Wir hören diese Liebesverse in einer Zeit, in der nicht der liebevolle Umgang miteinander, sondern Hass und Gewalt die Schlagzeilen bestimmen. Wir hören diese Worte von 2 Liebenden in der Adventszeit. Vielleicht haben wir das große Glück zu denen zu gehören, die die Liebe erfahren dürfen. Unter uns gibt es aber auch die, die sich die Festtagsfreude der anderen eher von außen anschauen. 

Ich kann mir Advent und Weihnachten gar nicht anders vorstellen, als dass Gott gerade die Menschen ruft, die sich vor Sorgen und Selbstzweifeln wie eine Taube in den Felsnischen verkrümeln möchten: Steh auf meine Schöne, komm her!

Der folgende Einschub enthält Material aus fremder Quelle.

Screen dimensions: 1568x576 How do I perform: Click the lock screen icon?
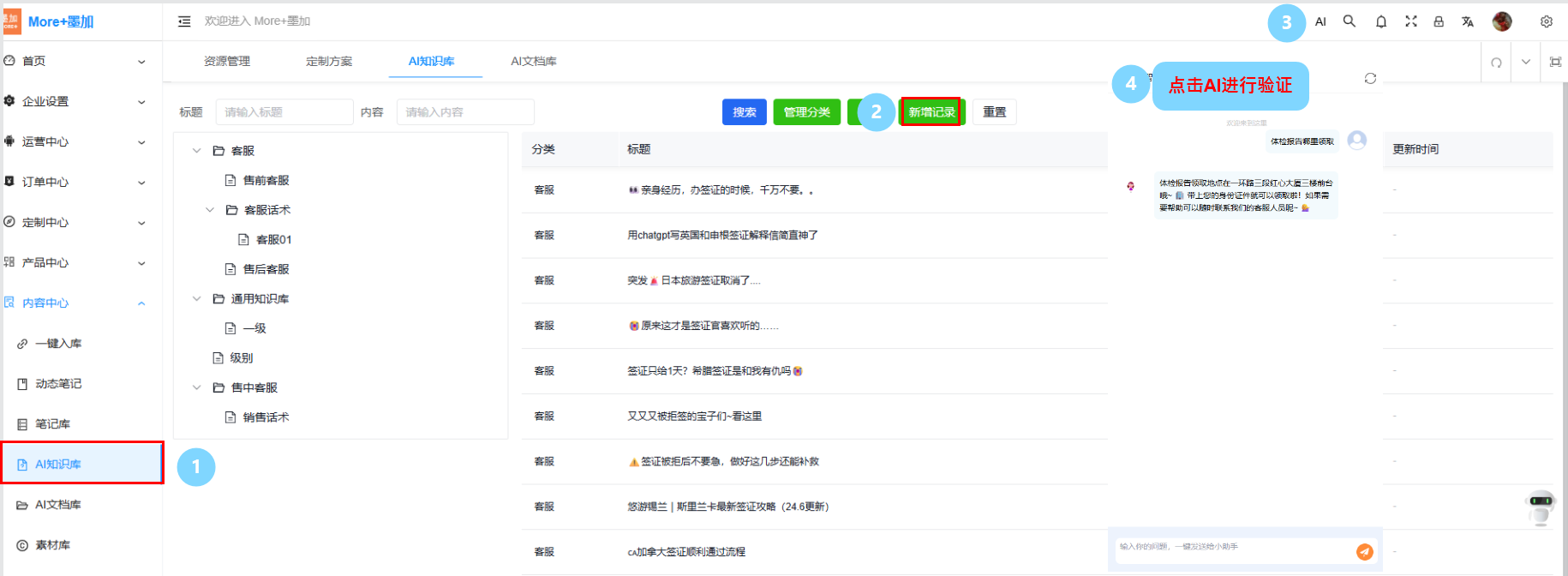click(1439, 21)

Und wenn Du dich zu dick fühlst, oder hässlich oder zu traurig: Gott sagt: Zeige mir deine Gestalt, Und auch wenn andere sagen: Du kannst nicht singen! Gott sagt dir: lass mich hören deine Stimme. Deine Stimme ist süß.

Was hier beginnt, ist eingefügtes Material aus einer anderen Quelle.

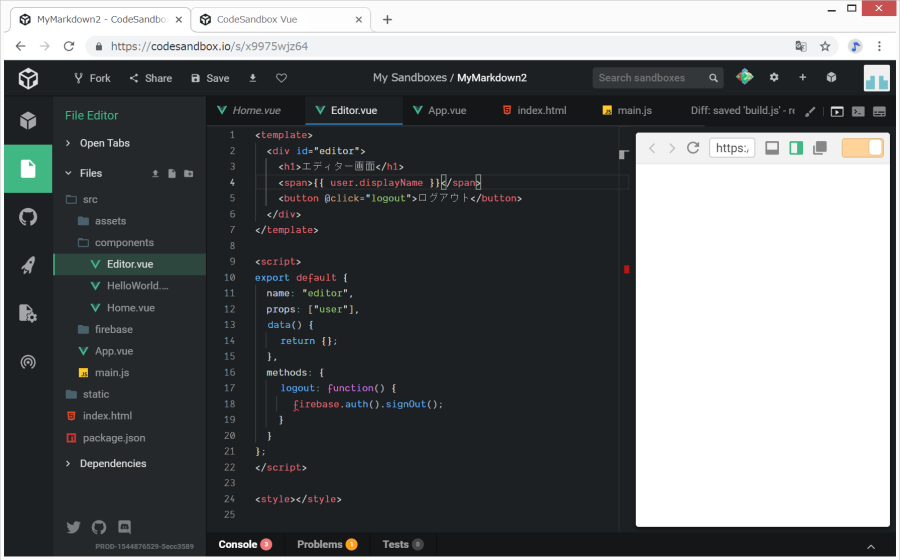Screen dimensions: 900x560
Task: Click the Search sandboxes field
Action: [x=648, y=78]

Weihnachten wäre ohne Zauber, wenn Gott sich nicht aufgemacht hätte, zu den Menschen seines Wohlgefallens zu kommen. Es ist so wie im Hohelied: Noch ist die Begegnung nicht da, aber die Erwartung ist riesig, dass Gott wie ein Geliebter den sehnsüchtigen Blick nach Geborgenheit, nach Wertschätzung, nach Liebe erwidert; dass er den Weg zu dir findet und keine Berge von Problemen oder Hügel von Sorgen ihn hindern kann; dass Gott im Advent schon hinter der Wand steht, durchs Fenster sieht und Dich und mich erkennt.

 

Und dann merkst Du: Gott hat dich „Tausend mal berührt, und tausend Mal ist nichts passiert. Und hoffentlich singt dein Herz in der Heiligen Nacht dann zumindest leise:  tausend und eine Nacht und es hat Zoom gemacht.

 

Gott steht vor der Tür und sagt: Komm her, meine Schöne, Steh auf und komm her!

 

Amen!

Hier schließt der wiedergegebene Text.